Remember how I mentioned fashioning a little cardi out of the leftovers from the ponytail top?  Well, here ’tis!
If I say so myself this was a minor miracle in cutting out; why? Well I originally had bought this Kelly green jersey to make a St Patrick’s Day thingy which was actually cut out but not made up.  It struck me early on in the piece that the finished garment would be tres hideous and could never ever been worn without inviting well-deserved mockery, so it was abandoned before any actual sewing was done.   However, the perfectly-good-for-something-if-only-I could-work-out-what-it-was fabric was too good; a great colour (as long as it was separated from the St Patrick’s Day concept)  and there was too much of it to just ruthlessly toss out.  Luckily the pieces I had cut out were big enough to get the Pattern Magic ponytail top, and there were still some reasonably good sized pieces and scraps left after that, so I played with them.  This is the result of my “play”; at my kind of “Play-Station”, if you will, hehe.  The back of the cardigan is quite short and the two fronts are quite skinny and so give a rather sex-ay decolletage, but y’know what? I like that.  I feel like the unusual shape is happily avant-garde and cool.

Something that may not be immediately apparent on first sight, but which amused me while I was making the cardi is this: the whole cardigan is made of just one fabric, and thread, and that is all.  I used pieces of the same fabric for all the trims, and the buttons and closures are all made of the self-fabric also.  Interesting little factoid, yes?
The closure is with long strips of self-fabric that were laid horizontally and topstitched down on the front of the cardi… as they go off the front edge these are faced with the same fabric (for stability and to lessen stretching through use) to make ribbon ties at the front.  The front opening edges of the cardi were decoratively finished with two separate long strips; the underneath one is a wider straight cut strip, and then with a pinked narrower strip sewn on top.  I’m really happy with the look of this, it is an interesting edge but still a unobtrusive as it is of the same fabric.  The pinked edges remind me of banksia leaves…
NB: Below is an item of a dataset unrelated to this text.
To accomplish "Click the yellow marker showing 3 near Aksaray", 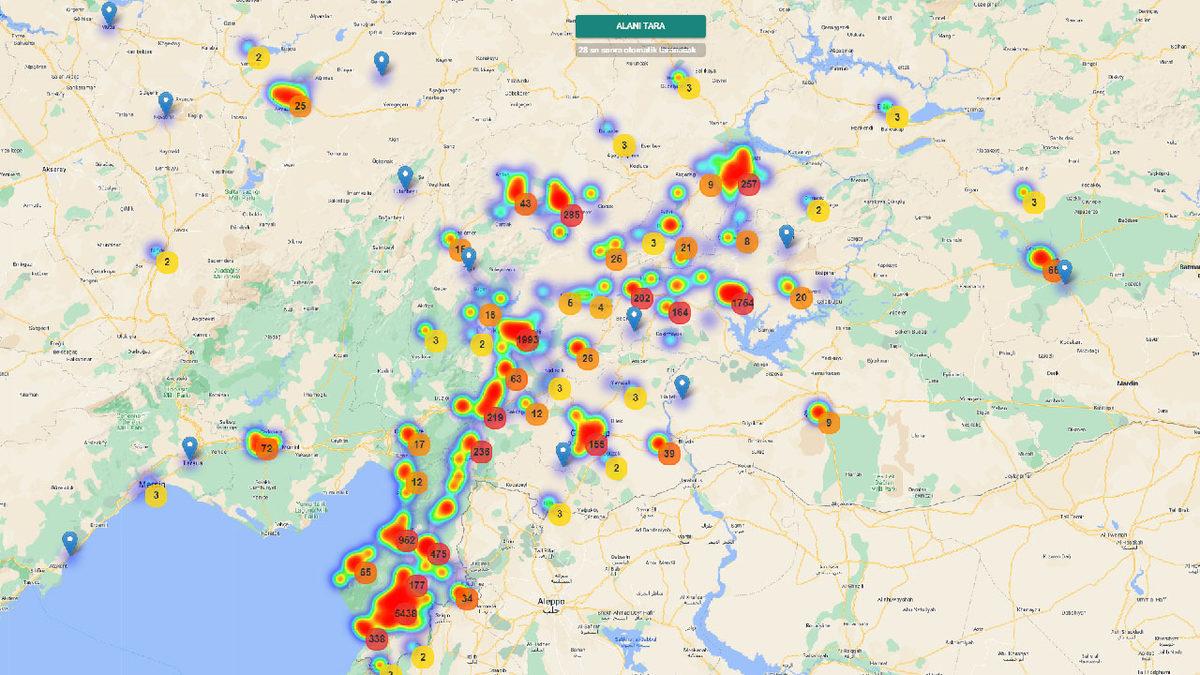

The front lower edges are left raw, and the back lower edge of the cardi was finished with a strip like this:  (I did this because the lower back edge is subject to stretching, and so this strip is cut on the grain to stabilise and strengthen this area)

The sleeve tabs were made in the same way as the front opening edge trim and faced with self-fabric facing, and I made knot buttons of the same fabric to decorate…

While making the trims and buttons, I also amused myself by comparing what I was doing to Chanel’s jackets, which famously are often edged with trims made of the self fabric in various incarnations.  So my own secret joke is to think of this as a Chanel-inspired cardi.  Of course there is no quilted lining and the hemline is not weighted and therefore no real resemblance at all to a Chanel jacket…! but well, I did say “inspired” and one has to use one’s imagination here!   Another little fact about Chanel’s earlier work is this: at a time when such fabric was considered only suitable for men’s underwear, her clothing was made of knit jersey … another tenuous little link, no? 
But all the oddly shaped pieces and non-classic silhouette are very un Chanel!

Details:
Cardigan; my own design, Kelly-green cotton jersey
Dress; Simplicity 3745 modified, pink lace and beige border lace, details here (this is my other pink lace dress and not the one from yesterday’s post; embarrassing to admit I have two pink lace dresses but this is my more casual everyday one so that makes it alright, yes?)
Petticoat; Burda 8071, pink silk satin, details here
Shoes; Bronx, from Zomp shoes

(it’s hard to know where to put your arms when you’re trying to show a side view, isn’t it?)
LATER EDIT: I got bored with the colour and dyed it brown… voila!